# Boxen und Headset gleichzeitig



## Maurice J. (9. Juni 2011)

Guten Tag liebe Community, ich habe mal wieder eine Frage 
Ich wollte mal fragen, aub ich irgendwie einstellen kann, dann ich Headset und Boxen gleichzeitig hab.
Ich meine damit, dass wenn ich mein Headset anmache das Headset geht und wenn ich die Boxen anmache die Boxen gehen ohne das ich irgendwas umstecken muss.
Früher hatte ich das mal ich weiß auch nicht, wie ich das gemacht habe.
Ich habe Cambridge Soundworks Boxen, ein Roccat Kave headset und die Asus Xonar DX Soundkarte.
Ich würde mich freuen, wenn ihr mir bei meinem Problem weiterhelt.


----------



## Sethnix (9. Juni 2011)

Wie wäre es mit sowas?
Audio Klinke Y Kabel 3,5mm Klinken-Stecker Stereo an 2: Amazon.de: Elektronik


----------



## snaapsnaap (9. Juni 2011)

Ich hab bei meiner Xonar DG mein Headset an die Grüne Klinke und die Boxen an die Schwarze Klinke angesteckt.
Dazu im ASUS Audio Center "Audiokanal" auf 2 Channels und gleichzeitig "Analog aus" auf 4 Lautsprecher, so kommt bei beiden Geräten Stereo raus und ein Y-Kabel ist unnötig.


----------



## taks (10. Juni 2011)

Ich stimme Sethnix zu. Ein Y-Kabel wird hier wohl die beste Lösung sein.


----------



## Maurice J. (10. Juni 2011)

Früher hatte ich es bei mir aber auch, dass das ging, ohne das ich was bestimtes dafür hatte.
Ich möchte nicht beides auf einmal laufen haben, ich möchte nur, wenn ich meine Boxen anmache die boxen gehen und wenn ich Headset anmache das Headset geht nicht, dass wir uns falsch verstehen.

■ Liste der Einträge
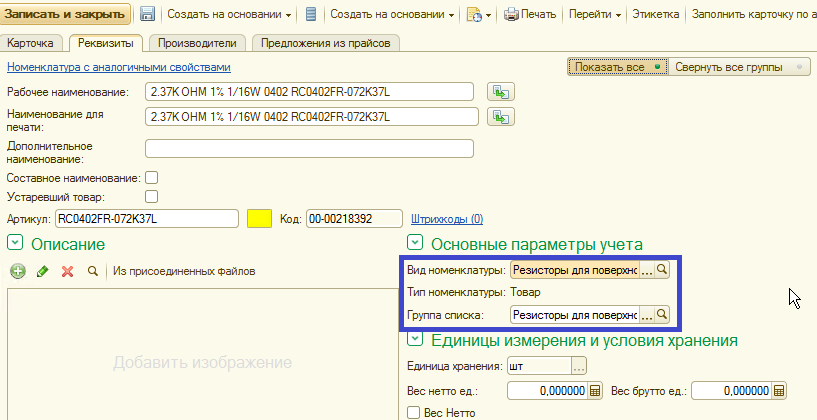The width and height of the screenshot is (817, 420).
Task: Toggle the Устаревший товар checkbox
Action: click(x=152, y=197)
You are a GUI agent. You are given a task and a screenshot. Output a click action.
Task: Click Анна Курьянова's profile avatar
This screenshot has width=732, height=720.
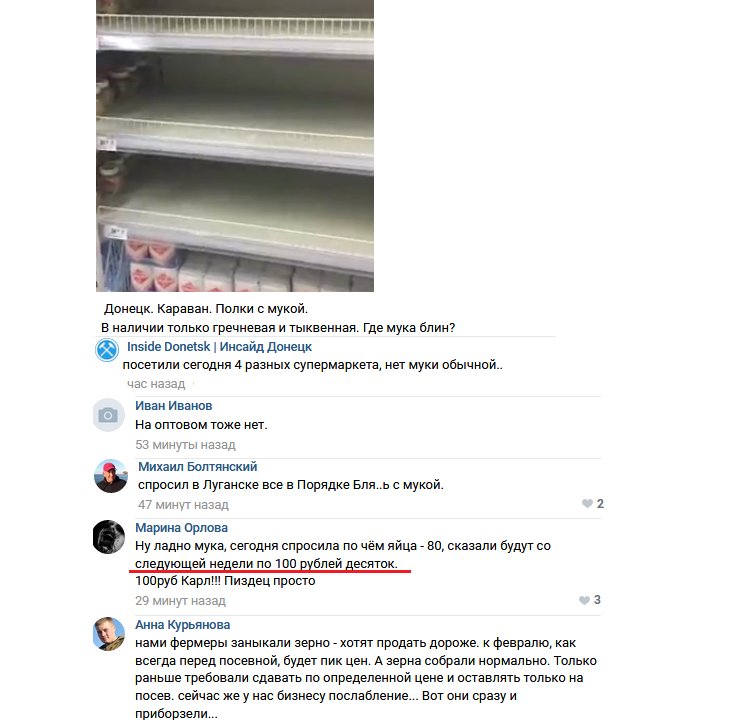tap(109, 634)
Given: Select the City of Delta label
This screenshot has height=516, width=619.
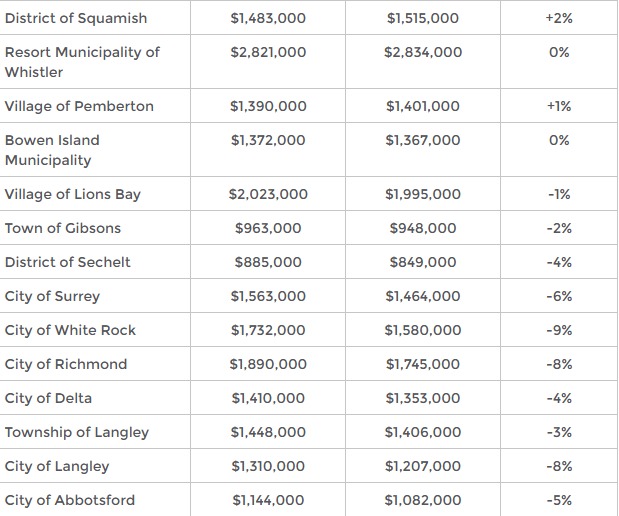Looking at the screenshot, I should point(48,398).
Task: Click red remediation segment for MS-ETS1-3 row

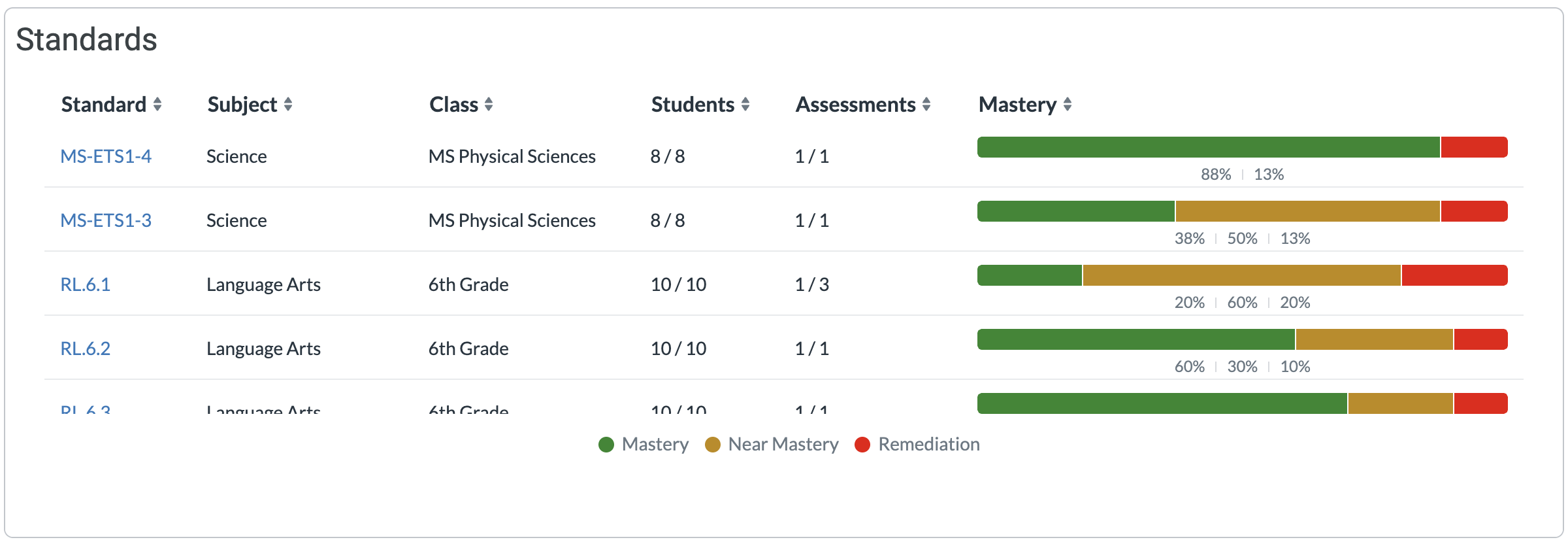Action: pos(1474,211)
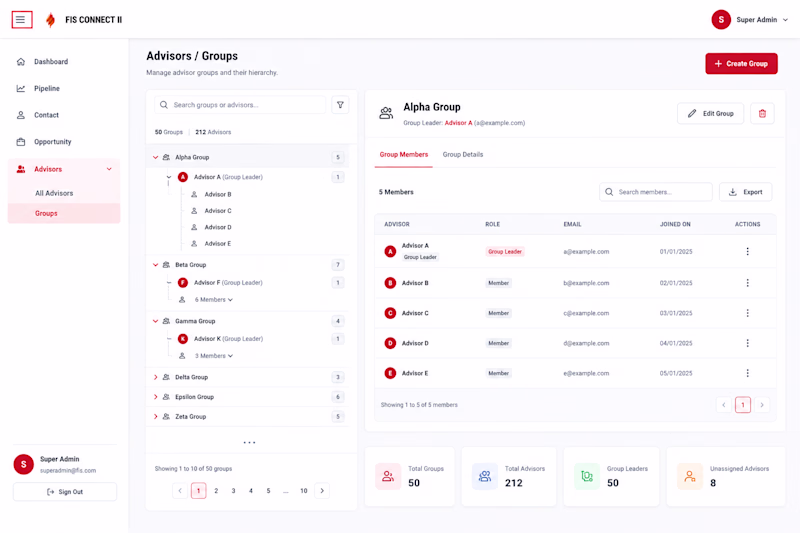Open actions menu for Advisor E row

[x=747, y=373]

■ Schriftliche Aufgaben
**a)** Welche Soundkarte hat Maurice J. laut dem vorliegenden Text?
**b)** Gib aus dem vorliegenden Text den Abschnitt von „## taks (10.“ bis einschließlich „uns falsch verstehen.“ wortgetreu wieder.
Die Einträge spielen hierbei keine Rolle.

■ Lösungen
**a)** Die Asus Xonar DX.

**b)**
## taks (10. Juni 2011)

Ich stimme Sethnix zu. Ein Y-Kabel wird hier wohl die beste Lösung sein.


----------



## Maurice J. (10. Juni 2011)

Früher hatte ich es bei mir aber auch, dass das ging, ohne das ich was bestimtes dafür hatte.
Ich möchte nicht beides auf einmal laufen haben, ich möchte nur, wenn ich meine Boxen anmache die boxen gehen und wenn ich Headset anmache das Headset geht nicht, dass wir uns falsch verstehen.